- Source document -
Member of the Anchorage Assembly from Seat E
- In office April 1999 – April 2008
- Preceded by: Joe Murdy
- Succeeded by: Harriet Drummond

Personal details
- Born: Daniel Albert Sullivan June 16, 1951 (age 75)
- Party: Republican (1986–present)
- Spouse: Lynnette
- Relations: Colleen Sullivan-Leonard (sister); Susan Sullivan (sister-in-law);
- Children: 1
- Parent: George M. Sullivan (father);
- Education: University of Oregon (BA)

= Dan Sullivan (Anchorage mayor) =

American politician

Daniel Albert Sullivan (born June 16, 1951) is an American businessman and politician who served as the mayor of Anchorage from 2009 to 2015 and on the Anchorage Assembly from 1999 to 2008. The son of Anchorage's longest-serving mayor, George M. Sullivan, he was the Republican nominee for lieutenant governor of Alaska in the 2014 election but he and incumbent Governor Sean Parnell were defeated by the ticket of Independent Bill Walker and Democrat Byron Mallott.

==Early life and education==
Sullivan was born the third of seven sons, and nine children overall, of George Murray and Margaret Mary (née Eagan) Sullivan. His parents were from the Alaskan communities of Valdez and Fairbanks, respectively. The Sullivan family came to Anchorage from Fairbanks in 1958 and 1959, when George Sullivan was hired as a regional executive for Consolidated Freightways. Dan Sullivan graduated from the University of Oregon with a bachelor's degree in political science.

== Career ==
In the mid-1990s, he was the executive director of the Arctic Winter Games, which were held in 1996 in the northern Anchorage communities of Chugiak and Eagle River.

- Given information -
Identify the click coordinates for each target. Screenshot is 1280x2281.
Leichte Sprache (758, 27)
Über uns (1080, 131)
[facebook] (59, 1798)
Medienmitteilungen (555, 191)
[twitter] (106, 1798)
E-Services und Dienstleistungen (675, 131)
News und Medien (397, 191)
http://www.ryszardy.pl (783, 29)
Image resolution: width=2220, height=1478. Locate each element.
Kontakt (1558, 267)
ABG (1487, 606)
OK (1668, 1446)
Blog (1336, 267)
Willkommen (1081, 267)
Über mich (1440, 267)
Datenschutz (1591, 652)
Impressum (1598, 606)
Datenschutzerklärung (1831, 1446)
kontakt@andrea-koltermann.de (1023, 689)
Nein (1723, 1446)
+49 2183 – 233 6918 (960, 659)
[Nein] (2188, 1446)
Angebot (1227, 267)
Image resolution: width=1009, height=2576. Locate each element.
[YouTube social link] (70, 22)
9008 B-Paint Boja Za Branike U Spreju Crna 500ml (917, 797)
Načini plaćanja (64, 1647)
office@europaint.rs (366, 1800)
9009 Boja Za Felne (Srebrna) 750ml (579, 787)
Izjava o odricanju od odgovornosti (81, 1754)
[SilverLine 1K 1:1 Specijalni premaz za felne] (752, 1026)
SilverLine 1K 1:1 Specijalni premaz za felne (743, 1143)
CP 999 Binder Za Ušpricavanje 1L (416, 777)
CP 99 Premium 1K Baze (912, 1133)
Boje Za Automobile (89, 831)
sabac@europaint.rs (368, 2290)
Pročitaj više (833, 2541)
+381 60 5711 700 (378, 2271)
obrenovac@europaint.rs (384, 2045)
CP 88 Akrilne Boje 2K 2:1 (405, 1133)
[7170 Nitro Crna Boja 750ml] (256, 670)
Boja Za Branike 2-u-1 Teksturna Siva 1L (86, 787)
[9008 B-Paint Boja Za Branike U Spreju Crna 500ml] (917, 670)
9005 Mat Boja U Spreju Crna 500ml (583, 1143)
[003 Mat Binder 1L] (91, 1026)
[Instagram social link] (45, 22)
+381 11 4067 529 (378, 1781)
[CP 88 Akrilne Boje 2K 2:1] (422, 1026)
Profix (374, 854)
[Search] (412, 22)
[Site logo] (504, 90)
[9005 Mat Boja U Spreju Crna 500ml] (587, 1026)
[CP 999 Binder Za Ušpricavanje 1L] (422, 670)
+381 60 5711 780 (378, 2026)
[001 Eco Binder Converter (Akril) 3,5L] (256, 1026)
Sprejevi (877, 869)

- Brief 1 -
Name every Alaskan city or community mentioned in the Dan Sullivan article.
- Brief 2 -
Reproduce the Dan Sullivan article verbatim between "Personal details" and "Democrat Byron Mallott.", inclusive.
- Brief 3 -
Resume the Dan Sullivan article after its final sentence.
The data has nothing to do with the Dan Sullivan article.

- Written answer 1 -
Anchorage, Valdez, Fairbanks, Chugiak, Eagle River

- Written answer 2 -
Personal details
- Born: Daniel Albert Sullivan June 16, 1951 (age 75)
- Party: Republican (1986–present)
- Spouse: Lynnette
- Relations: Colleen Sullivan-Leonard (sister); Susan Sullivan (sister-in-law);
- Children: 1
- Parent: George M. Sullivan (father);
- Education: University of Oregon (BA)

= Dan Sullivan (Anchorage mayor) =

American politician

Daniel Albert Sullivan (born June 16, 1951) is an American businessman and politician who served as the mayor of Anchorage from 2009 to 2015 and on the Anchorage Assembly from 1999 to 2008. The son of Anchorage's longest-serving mayor, George M. Sullivan, he was the Republican nominee for lieutenant governor of Alaska in the 2014 election but he and incumbent Governor Sean Parnell were defeated by the ticket of Independent Bill Walker and Democrat Byron Mallott.

- Written answer 3 -
=== Anchorage Assembly ===
In 1999, Sullivan was elected to the first of three consecutive terms on the Anchorage Assembly. During his time on the Assembly, he sponsored an ordinance requiring lobbyists to disclose their affiliations when petitioning city government, which was largely in response to the lobbying efforts conducted within the municipal government by Tom Anderson, who concurrently served in the Alaska House of Representatives. In 2005, he voted against an Anchorage Water and Wastewater Utility rate increase and in 2006 he challenged a city ordinance limiting the size and style of signs.

Sullivan, along with business partners, opened a bar and restaurant in downtown Anchorage in 2006 called McGinley's Pub. Located on G Street on the ground floor of an office building catering mostly to corporate and legal tenants, McGinley's sits due south across the alley from Anchorage's City Hall building, which houses the mayor's office.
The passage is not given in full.